In the Scriptures there is one poignant question that has been jumping out at me lately and it is found in James 4:14 where it says “What is your life?” It seems rather a difficult question to answer due to its scope. Added to the complexity, is this question is deeply personal and the answer would vary from person to person depending on their background, present situation and circumstance. But really, have you considered lately what is your life?

I suppose the reason why this question, raised by the text in James, has been rattling in my head recently, is due to the fact that a very dear family friend passed on into glory, and thinking about his life, there was a distinct and defining mark. The answer to the question was abundantly clear, he knew it about himself and so did everyone else.

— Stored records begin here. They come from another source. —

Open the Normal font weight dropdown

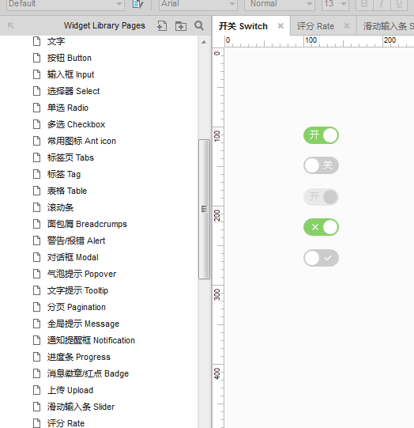coord(280,4)
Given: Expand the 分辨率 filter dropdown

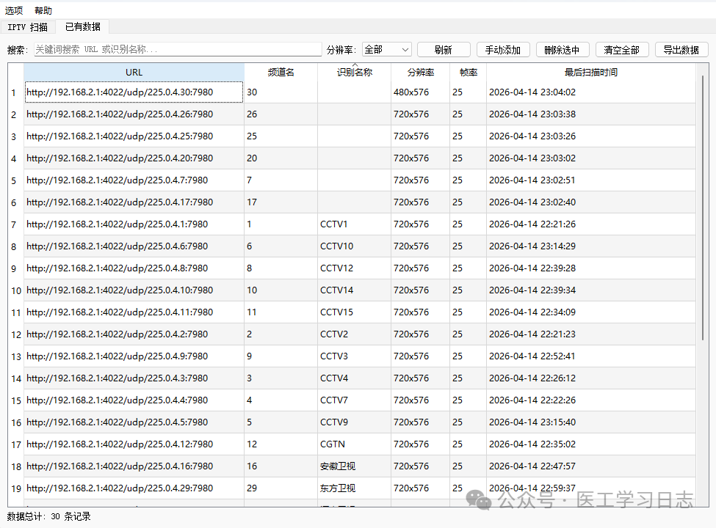Looking at the screenshot, I should pyautogui.click(x=386, y=50).
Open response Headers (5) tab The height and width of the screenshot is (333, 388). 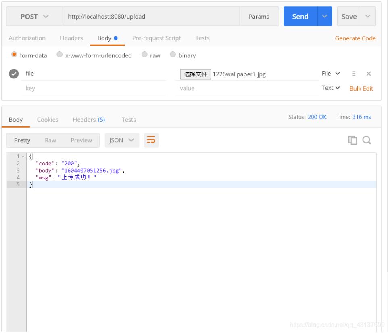89,120

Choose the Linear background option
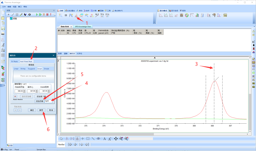16,69
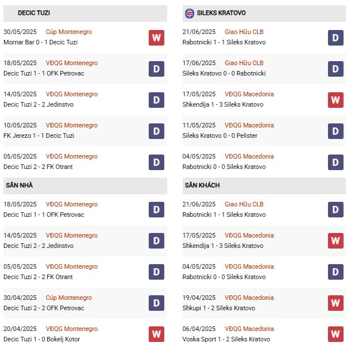Click VĐQG Montenegro link dated 10/05/2025
The image size is (347, 346).
click(71, 126)
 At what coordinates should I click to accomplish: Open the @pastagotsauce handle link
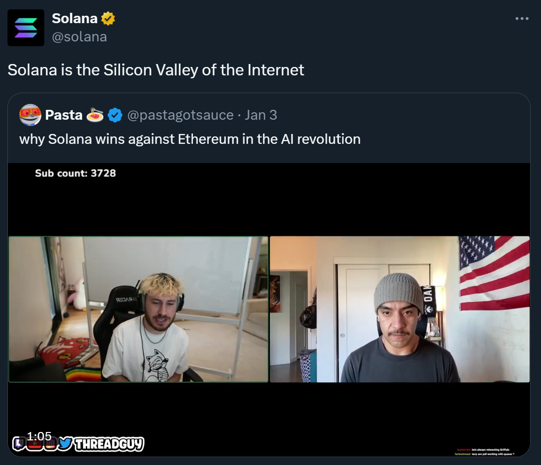click(x=181, y=115)
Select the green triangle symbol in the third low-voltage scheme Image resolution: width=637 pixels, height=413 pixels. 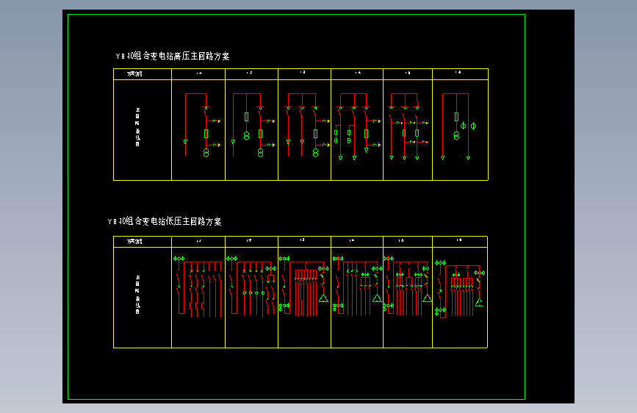point(323,298)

Unfortunately a great many of us do not have such clarity. We either define our lives by temporal terms, such as what our occupation is or our role in the family. People define themselves by their past or by some hurt or emotional injury that occurred in a moment in their life. Others define their life by their successes or accolades. Whatever it is, is the definition you believe really who you are, and is it eternal?

The Bible, particularly the New Testament, identifies people in two categories: sheep or goats, dead or alive, in the Spirit or in the flesh. However there is one identifying phrase that stands out above all others and it is used primarily by the Apostle Paul; it is the expression “In Christ”. People are either in Christ or they stand outside of Christ, and before someone will balk at the exclusivity of such a statement, I again ask, is the definition of your life truly the totality of your person and is it an everlasting definition?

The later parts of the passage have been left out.